Although 7 mm implants had a longer healing period (4.7 and 3.2 months, P=0.013), both 7 and 8 mm implants were successful in terms of minimizing marginal bone loss (0.5 mm), success rate (90.6 and 95.9%), and survival rate (93.8 and 98.0%). Our results agreed with those of a previous study that reported successful outcomes of 93.5 and 95.6% in terms of success and survival rates, respectively, for posterior single short implants less than 8 mm during a period of 51.4 months19). Therefore, a single short implant of 7 mm in length is a good treatment option for mandibular posterior edentulous areas. Ahn et al. reported that wide diameter short implants (5∼7 mm in width, less than 7 mm in length) maximize the bone-implant contact surface and yield successful clinical results20). However, wide implants cause high strain distribution during implantation21), and could represent a high risk of implant failure22). In our study, excellent outcomes were observed for 7 mm implants with a mean width of 5.3 mm. This result supports that the wide short implants are unnecessary.

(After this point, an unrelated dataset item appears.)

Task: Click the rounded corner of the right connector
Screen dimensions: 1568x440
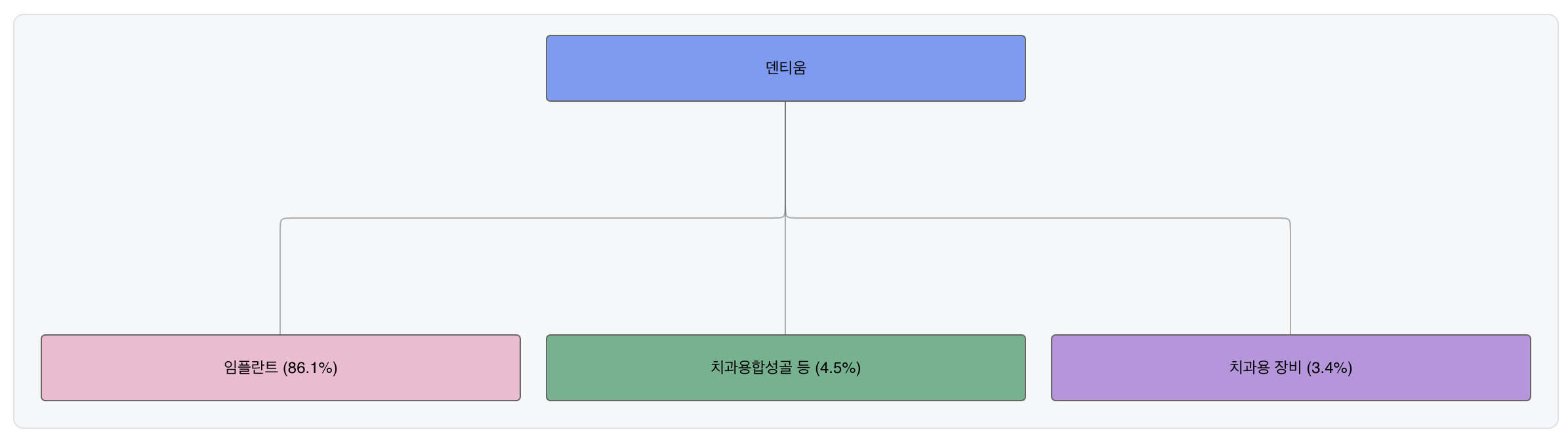Action: tap(1289, 220)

All implants enrolled in this study were internal, which offer platform switching and stress distribution effects23). Therefore, internal short implants may be used to obtain successful outcomes regarding marginal bone loss. A meta-analysis of conventional micro-roughened titanium implants previously reported that the summary estimate for 10-year survival at the implant level was 96.4% (95% CI 95.2%∼97.5%), and the sensitivity of the meta-analysis estimate of survival was 93.2% (95% CI 90.1% to 95.8%)24). Therefore, our results for short implants (96.7% 10-year cumulative survival rates) were comparable with those for conventional implants.
Considering the fixture lengths of short implants, the loss of marginal bone could lead to deterioration of the bone-implant contact ratio. Therefore, we set a total of 1.5 mm of marginal bone loss as the success criteria in this study, although Albrektsson’s criteria included 1.5 mm of bone loss during the first post-operative years only16). The clinical outcomes of internal short implants were excellent compared with conventional implants. Within the limitations of this study, short implants were cost-effective, non-invasive, and highly predictable long-term treatment options in sites with reduced bone height and unfavorable anatomy. This study has several limitations, including its retrospective design so that we were unable to control for the diameters and type of fixtures (SLA and RBM; bone level and tissue level), and prosthetic materials of implants, and to compare our results with those of conventional implants with bone graft. For short implants to become an alternative standard to conventional implants, prospective studies should be conducted including considerations of soft tissue factors such as vestibular depth, keratinized gingiva, gingival depth, abutment margin level, and subjective patient factors such as oral hygiene and satisfaction.
With regarding the marginal bone loss, prosthetic complications, success rate, and survival rate, single short implants with the latest surface treatments and an internal abutment are excellent prognostic treatment options for mandibular molar regardless of 7 and 8 mm in the length.
The authors report no conflicts of interest related to this study.